Text was written for MIMAZINA, a digital community journal developed by Foundation Press for MIMA, Middlesbrough. I was asked to write a response to the question: "what is your favourite possession?"

A scrapbook of hand cut newspaper images of the singer Mick Jagger. The paper is yellowed and old and it is held together with some string.

Mick Jagger Scrapbook.

Reading time 3'

Museum at Home 

 

One of my favourite possessions is a scrapbook containing Mick Jagger pictures that I picked up in a junk shop in Greenwich about 10 years ago. It cost a few quid. The yellowed paper is held together with some string. The person who made the book has obvious skill and the pictures are put together with formal dexterity. Who made it? Where are they now? Are they still obsessed by The Rolling Stones? Someone once said to me that it was made by Jagger’s mum. Perhaps it was put together by rubbery lips himself? 

 

It looks like it’s from the early Eighties, with Jagger at his pinnacle, in the imperial phase. It’s full of pictures of him pouting to the paparazzi and hanging around with glamorous supermodels.

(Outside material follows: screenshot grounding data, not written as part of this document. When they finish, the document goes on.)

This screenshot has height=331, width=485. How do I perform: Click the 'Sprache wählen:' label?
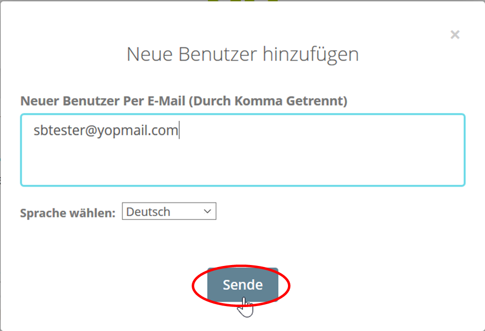point(68,213)
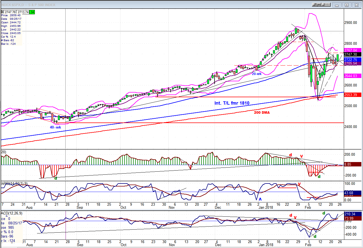The height and width of the screenshot is (248, 363).
Task: Click the red 2553.39 price marker
Action: 351,95
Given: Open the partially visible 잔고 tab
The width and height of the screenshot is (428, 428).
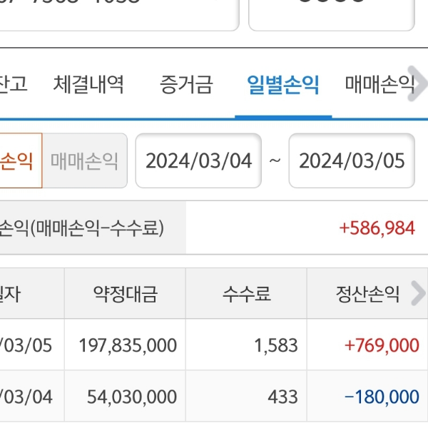Looking at the screenshot, I should 13,86.
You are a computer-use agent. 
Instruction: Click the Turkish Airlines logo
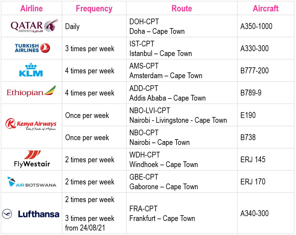tap(32, 48)
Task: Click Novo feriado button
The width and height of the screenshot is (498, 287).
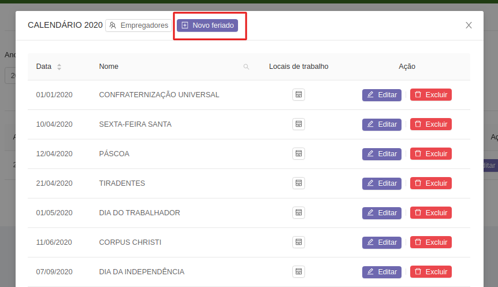Action: click(207, 25)
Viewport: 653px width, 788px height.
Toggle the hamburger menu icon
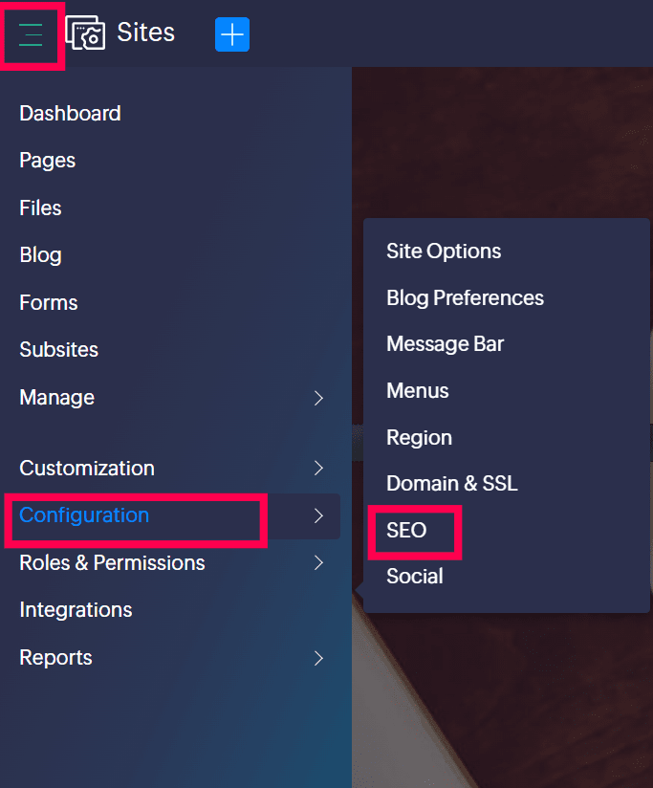coord(31,34)
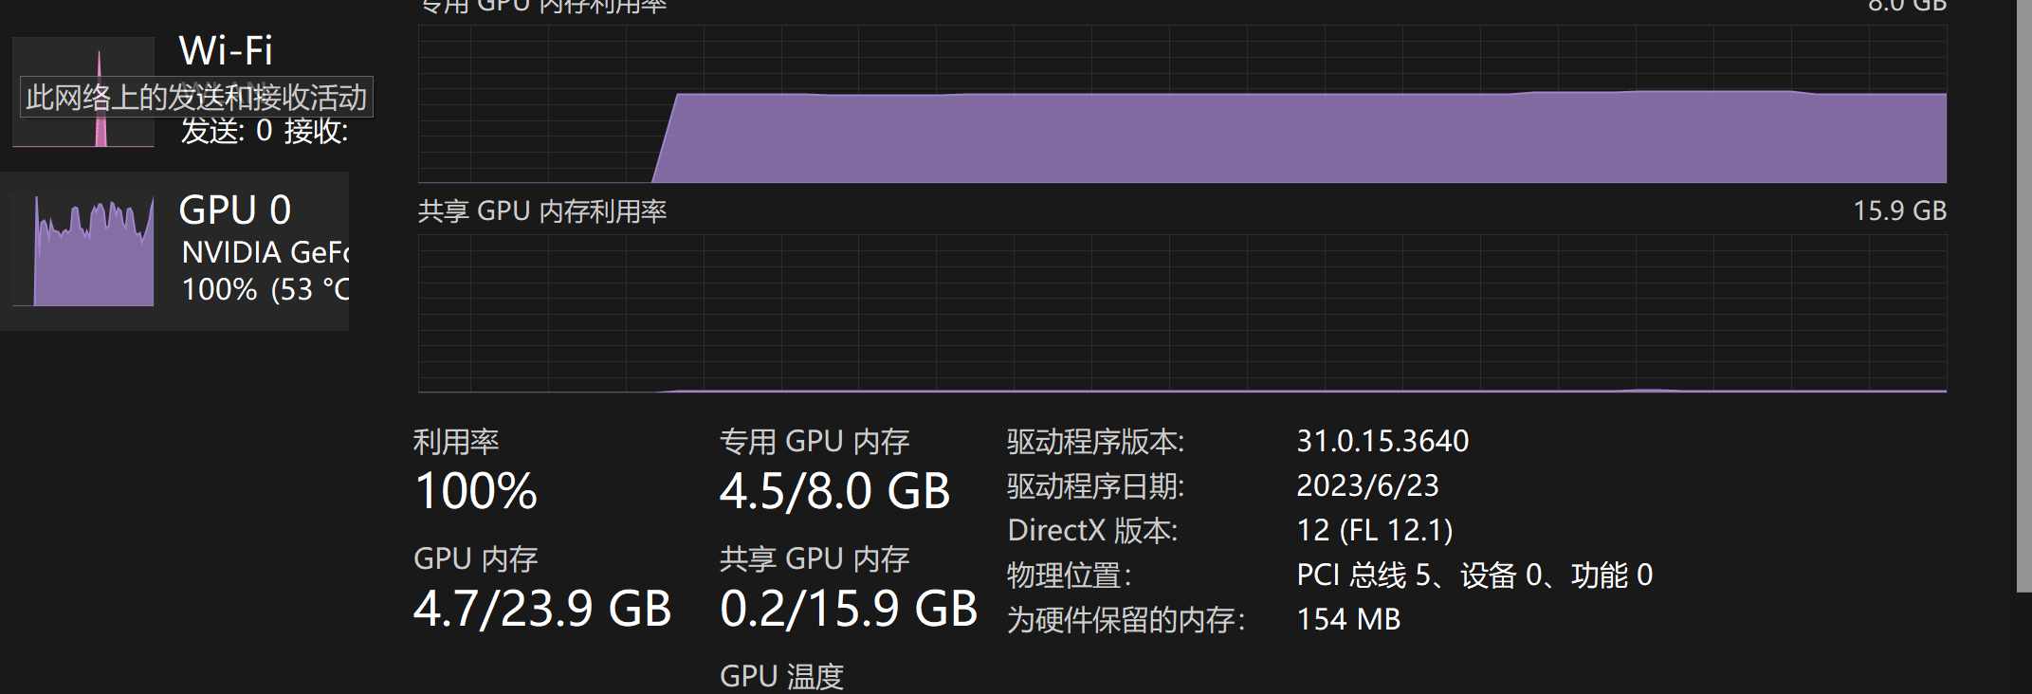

I imagine a teenager in Slough sitting on their bedroom floor, dissecting the latest copy of Smash Hits magazine. Records piled in the corner and Sympathy for The Devil on repeat. The images in the scrapbook offer up every available male archetype. Jagger with a full-on beard doing his Jesus impression. Jagger in a tweed suit looking sulky. Jagger with his face to the side, eyes averted looking pensive. Pop star as chameleon; Jagger moving effortlessly between cherubic, bookish and amorous. Who do you want to be today? It’s all here. 

 

The scrapbook is a portal into the imaginative space of pop music. When I leaf through its pages I think about the amount of time it must have taken to make it. I think about the dishes washed and cars cleaned, gathering the pocket money together to buy the weekly and monthly magazines. I think about family and friends, attentively scanning the Sunday supplements with their eyes peeled for a sight of Jagger. 

 

In buying the book I felt like I was rescuing it. By looking at it I feel like I’m reciprocating the care that has gone into making it. I’m a curator and I spend a lot of time looking at art made by other people. I spend a lot of time trying to get into other people’s heads and understand where they are coming from. I probably project too much. 

 

I’m reminded of a work by the American artist Tom Friedman called ‘1000 Hours of Staring’, 1992-1997. It’s basically a blank piece of paper that the artist has supposedly stared at for 100 hours. Has Friedman actually done what he has said? Who knows, but what I love about this work is that it distills ideas of attention and imagination. It’s about art as a portal and about art as a space for dreaming and projection. 

 

I’m a huge music fan and while I never made scrapbooks as a teenager, I would often close my eyes and imagine my own music videos, visualising the music I was listening to. The scrapbook means a lot to me because I think it illustrates the power of art. I think about the importance of The Rolling Stones’ music in this person’s life and how — in making the scrapbook — the person was trying to capture those feelings. I’ll admit it; I’m not even a fan of The Rolling Stones but I love this scrapbook. I’ve been thinking a lot about fandom recently. It’s an uncool word; conjuring a sense of uncritical devotion. As someone professionally involved in contemporary art as a curator and writer I think about how I’m a professional fan in many ways. I’m making exhibitions rather than scrapbooks — waving my arms eagerly at artists until they notice me.